The aim of the workshop "Mixing Approaches To Machine Translation" is to promote practical hybrid approaches to MT, combining resources and algorithms coming from rule-based, example-based or statistical approaches.

This workshop is organized within the framework of the OpenMT research project (TIN2006-15307-C03-01, Spanish Ministry of Education and Science)

The boundaries between the three principal approaches to MT (rule-based, example-based, statistical) are becoming narrower:

  • Phrase based SMT models are incorporating morphology, syntax and semantics into their systems.
  • Rule based systems are using parallel corpora to enrich their lexicons and grammars, and to create new methods for disambiguation.
  • Previous ASR/ALT projects have shown that in a MT system benefits can be realized by a simple combination of different MT approaches in a Rover architecture.

Data-driven Machine Translation (example-based or statistical) is nowadays the most prevalent trend in Machine Translation research.
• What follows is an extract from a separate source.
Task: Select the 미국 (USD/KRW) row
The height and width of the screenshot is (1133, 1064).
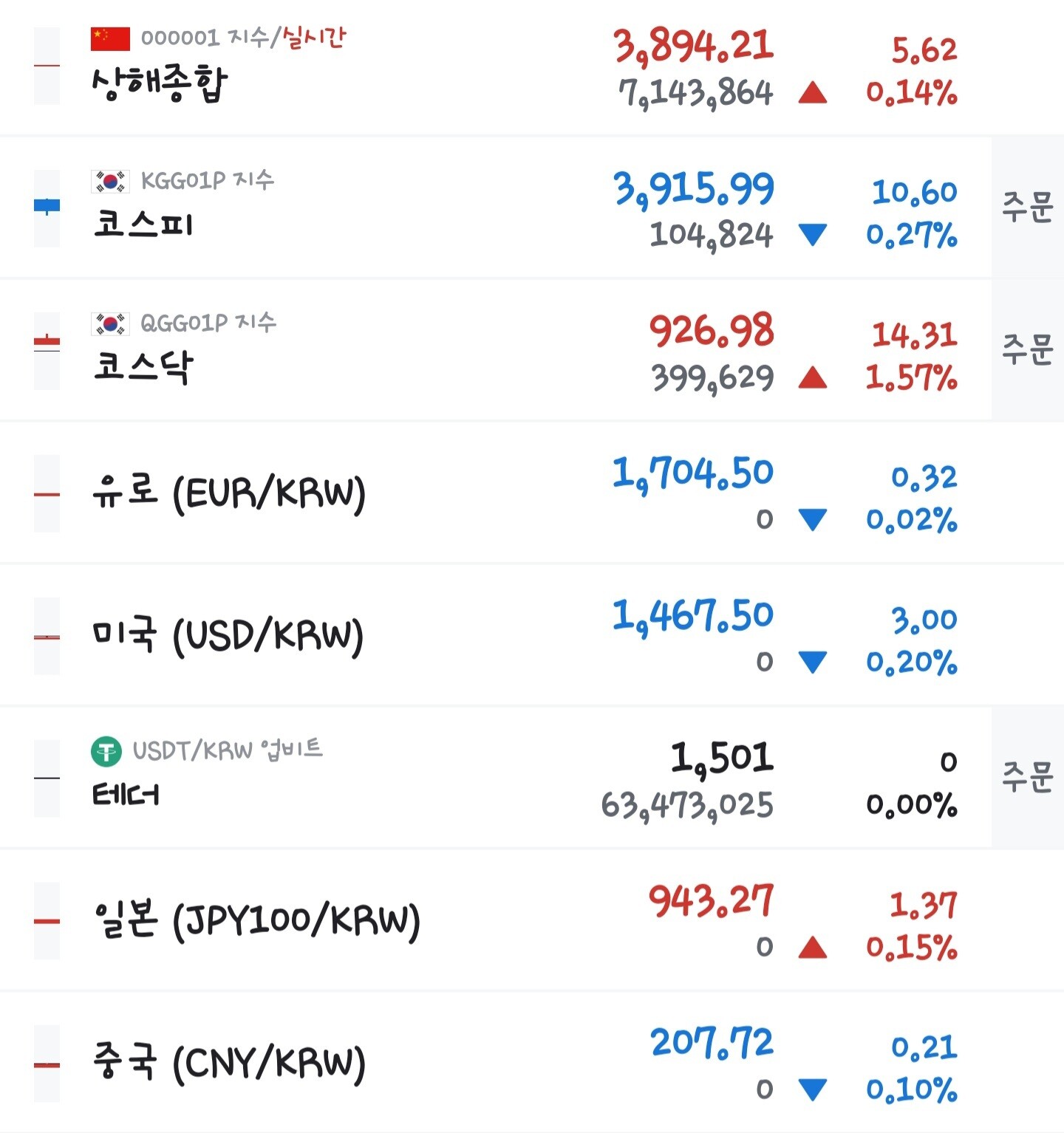Action: click(532, 635)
Translation results obtained with this approach have now reached a high level of accuracy, especially when the target language is English. But these Data-driven MT systems base their knowledge on aligned bilingual corpora, and the accuracy of their output depends heavily on the quality and the size of these corpora. Large and reliable bilingual corpora are unavailable for many language pairs.

Workshop topics

We are particularly interested in papers describing research and development in the following areas:

  • Comparing different approaches for developing MT
  • Methods to compare and integrate translation outputs obtained with different MT approaches.
  • MT evaluation methods, especially those suitable for languages with rich morphology.
  • Morphology-, syntax- or semantic-augmented SMT models
  • Research developed using OpenSource language resources for developing hybrid MT

Program

University of the Basque Country, Faculty of Computer Science
Lardizabal 1, Donostia

February 14th

Keynote speakers:

9.00-9.30: Registration

9.30-10.15: Invited talk - P. Koehn Moses: Moving Open Source MT towards Linguistically Richer Models

10.15-11.05: Regular talks - Evaluation (20' and 5' for questions)

  • A Method of Automatically Evaluating Machine Translations Using a Word-alignment-based Classifier. K. Kotani, T. Yoshimi, H Isahara (National Institute of Information and Communications Technology); T. Kutsumi, I. Sata (Sharp Corporation)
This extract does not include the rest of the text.